◆ **WHAT IS REQUIRED**:
The reply has to contain each record exactly as written.

[Opening DATA SUPPLIED section]

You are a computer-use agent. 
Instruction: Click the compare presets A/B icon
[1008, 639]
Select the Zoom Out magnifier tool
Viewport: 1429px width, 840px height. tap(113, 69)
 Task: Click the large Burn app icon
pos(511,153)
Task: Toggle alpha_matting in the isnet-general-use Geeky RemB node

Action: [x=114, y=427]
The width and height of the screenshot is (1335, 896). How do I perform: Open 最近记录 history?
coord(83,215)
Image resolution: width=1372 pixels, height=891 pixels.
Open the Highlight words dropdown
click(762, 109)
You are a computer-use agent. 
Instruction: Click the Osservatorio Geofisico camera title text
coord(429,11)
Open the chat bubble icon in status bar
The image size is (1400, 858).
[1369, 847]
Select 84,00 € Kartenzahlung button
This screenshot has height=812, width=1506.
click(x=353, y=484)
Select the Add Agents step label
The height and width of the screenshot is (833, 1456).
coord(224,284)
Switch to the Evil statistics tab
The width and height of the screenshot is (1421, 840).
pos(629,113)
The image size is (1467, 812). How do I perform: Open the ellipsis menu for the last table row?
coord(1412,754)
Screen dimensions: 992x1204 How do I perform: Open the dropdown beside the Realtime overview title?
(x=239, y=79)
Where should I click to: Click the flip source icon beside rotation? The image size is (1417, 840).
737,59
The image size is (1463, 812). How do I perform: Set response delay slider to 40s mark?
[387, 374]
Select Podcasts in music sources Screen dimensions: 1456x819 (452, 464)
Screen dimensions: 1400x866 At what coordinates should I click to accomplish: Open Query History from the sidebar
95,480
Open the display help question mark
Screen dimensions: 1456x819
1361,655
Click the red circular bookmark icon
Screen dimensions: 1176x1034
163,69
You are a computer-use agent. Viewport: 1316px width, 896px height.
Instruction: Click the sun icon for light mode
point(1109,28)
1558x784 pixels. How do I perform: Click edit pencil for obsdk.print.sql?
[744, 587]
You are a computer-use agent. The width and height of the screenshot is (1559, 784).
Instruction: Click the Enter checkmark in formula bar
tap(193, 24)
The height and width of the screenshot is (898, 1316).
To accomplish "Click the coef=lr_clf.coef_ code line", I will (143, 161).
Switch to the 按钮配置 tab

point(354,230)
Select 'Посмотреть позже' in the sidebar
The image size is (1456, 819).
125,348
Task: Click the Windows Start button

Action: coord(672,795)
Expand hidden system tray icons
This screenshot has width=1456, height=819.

[Closing DATA SUPPLIED section]

◆ **EXERCISE OUTPUT**:
You are a computer-use agent. 
Instruction: Click the compare presets A/B icon
[1008, 639]
Select the Zoom Out magnifier tool
Viewport: 1429px width, 840px height. tap(113, 69)
 Task: Click the large Burn app icon
pos(511,153)
Task: Toggle alpha_matting in the isnet-general-use Geeky RemB node

Action: [x=114, y=427]
The width and height of the screenshot is (1335, 896). How do I perform: Open 最近记录 history?
coord(83,215)
Image resolution: width=1372 pixels, height=891 pixels.
Open the Highlight words dropdown
click(762, 109)
You are a computer-use agent. 
Instruction: Click the Osservatorio Geofisico camera title text
coord(429,11)
Open the chat bubble icon in status bar
The image size is (1400, 858).
[1369, 847]
Select 84,00 € Kartenzahlung button
This screenshot has height=812, width=1506.
click(x=353, y=484)
Select the Add Agents step label
The height and width of the screenshot is (833, 1456).
coord(224,284)
Switch to the Evil statistics tab
The width and height of the screenshot is (1421, 840).
pos(629,113)
The image size is (1467, 812). How do I perform: Open the ellipsis menu for the last table row?
coord(1412,754)
Screen dimensions: 992x1204 How do I perform: Open the dropdown beside the Realtime overview title?
(x=239, y=79)
Where should I click to: Click the flip source icon beside rotation? The image size is (1417, 840).
737,59
The image size is (1463, 812). How do I perform: Set response delay slider to 40s mark?
[387, 374]
Select Podcasts in music sources Screen dimensions: 1456x819 (452, 464)
Screen dimensions: 1400x866 At what coordinates should I click to accomplish: Open Query History from the sidebar
95,480
Open the display help question mark
Screen dimensions: 1456x819
1361,655
Click the red circular bookmark icon
Screen dimensions: 1176x1034
163,69
You are a computer-use agent. Viewport: 1316px width, 896px height.
Instruction: Click the sun icon for light mode
point(1109,28)
1558x784 pixels. How do I perform: Click edit pencil for obsdk.print.sql?
[744, 587]
You are a computer-use agent. The width and height of the screenshot is (1559, 784).
Instruction: Click the Enter checkmark in formula bar
tap(193, 24)
The height and width of the screenshot is (898, 1316).
To accomplish "Click the coef=lr_clf.coef_ code line", I will (143, 161).
Switch to the 按钮配置 tab

point(354,230)
Select 'Посмотреть позже' in the sidebar
The image size is (1456, 819).
125,348
Task: Click the Windows Start button

Action: coord(672,795)
Expand hidden system tray icons
This screenshot has width=1456, height=819.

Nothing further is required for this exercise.